Propagation of Action Potentials

• Although we often speak of axons as conducting action potentials (impulses), action potentials do not really travel along an axon—they are events that are reproduced at different points along the axon membrane. This can occur for two reasons:
  • Action potentials are stimulated by depolarization, and
  • An action potential can serve as a depolarization stimulus
• Each action potential, during its rising phase, reflects a reversal in membrane polarity (from –70 mV to +30mV) as Na⁺ diffuses rapidly into the axon.
• The positive charges can depolarize the next region of membrane to threshold, so that the next region produces its own action potential.
• Meanwhile, the previous region of membrane repolarizes back to the resting membrane potential.
• This is analogous to people in a stadium performing the “wave”: individuals stay in place as they stand up (depolarize), raise their hands (peak of the action potential), and sit down again (repolarize).

• Nerve  Impulse Propagation are of two  types

Continuous Conduction (Slow)

Occurs unmylinated axon but ion flow  through voltage gated channel gradually (depolarization & repolarization in PM).

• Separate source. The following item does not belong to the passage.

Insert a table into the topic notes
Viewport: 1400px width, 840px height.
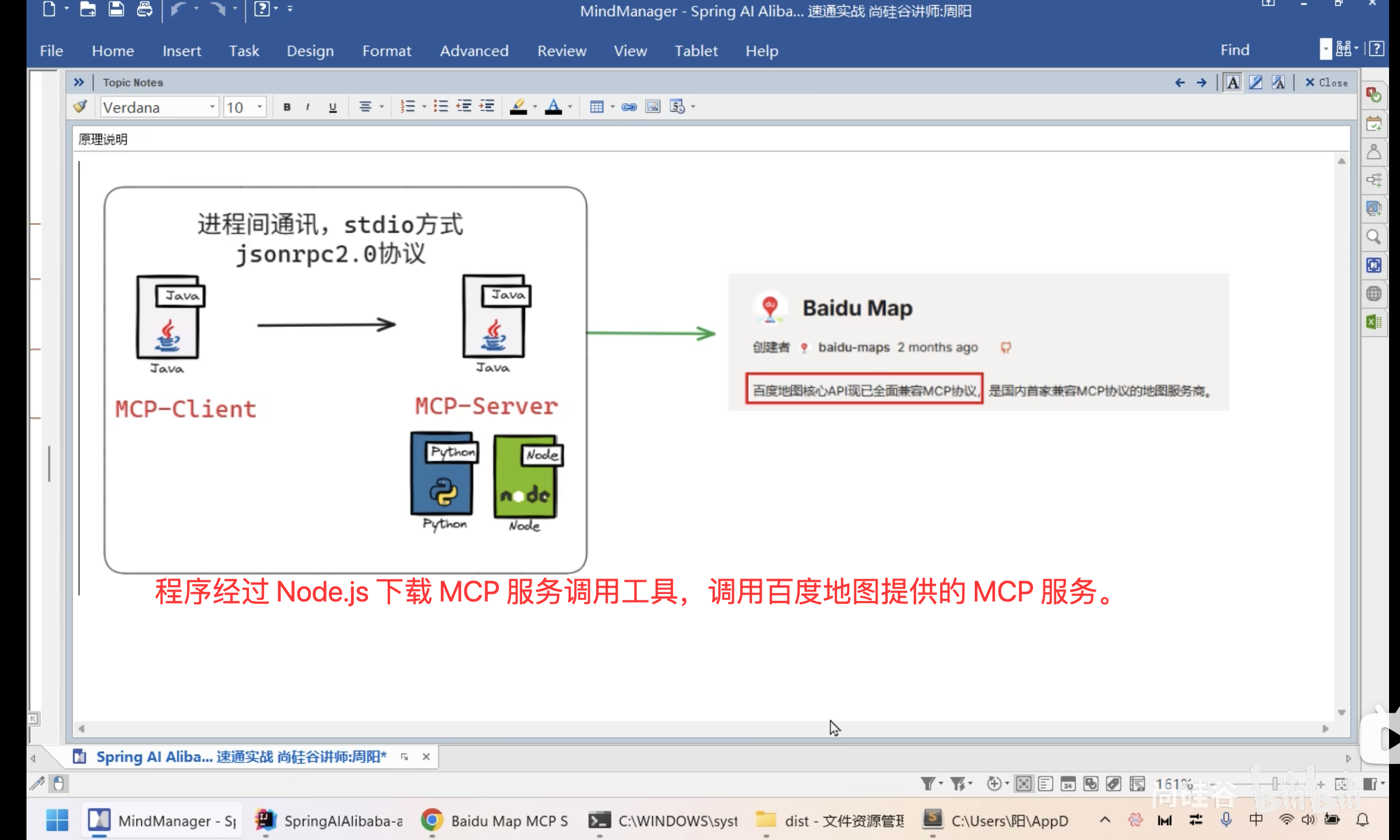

Saltatory Conduction (Fast)

• Action potentials are conducted without decrement (without decreasing in amplitude); thus, the last action potential at the end of the axon is just as large as the first action potential.
• The velocity of conduction is greater if the diameter of the axon is large or if the axon is myelinated.
• Myelinated axons conduct impulses more rapidly than non-myelinated axons because the action potentials in myelinated axons are only produced at the nodes of Ranvier.
• One action potential still serves as the depolarization stimulus for the next, but the depolarization at one node must spread to the next before the voltage-gated channels can be opened.
• The impulses therefore seem to jump from node to node (figure above) in a process called saltatory conduction.

Refractory Period

• When action potential begins excitable cell unable to generate another action potential in response to normal threshold stimulus that period of time called as refractory period.
• Refractory period limits the no of action potential

Absolute Refractory Period

Strong stimulus cannot initiate next another action potential because it overlap with period of voltage gated Na⁺ channel activation & inactivation. Inactivated Na⁺ cannot open until close

Relative Refractory period

Can be generate other action potential when more stimulus than normal provided. It overlap with K⁺ channel are open.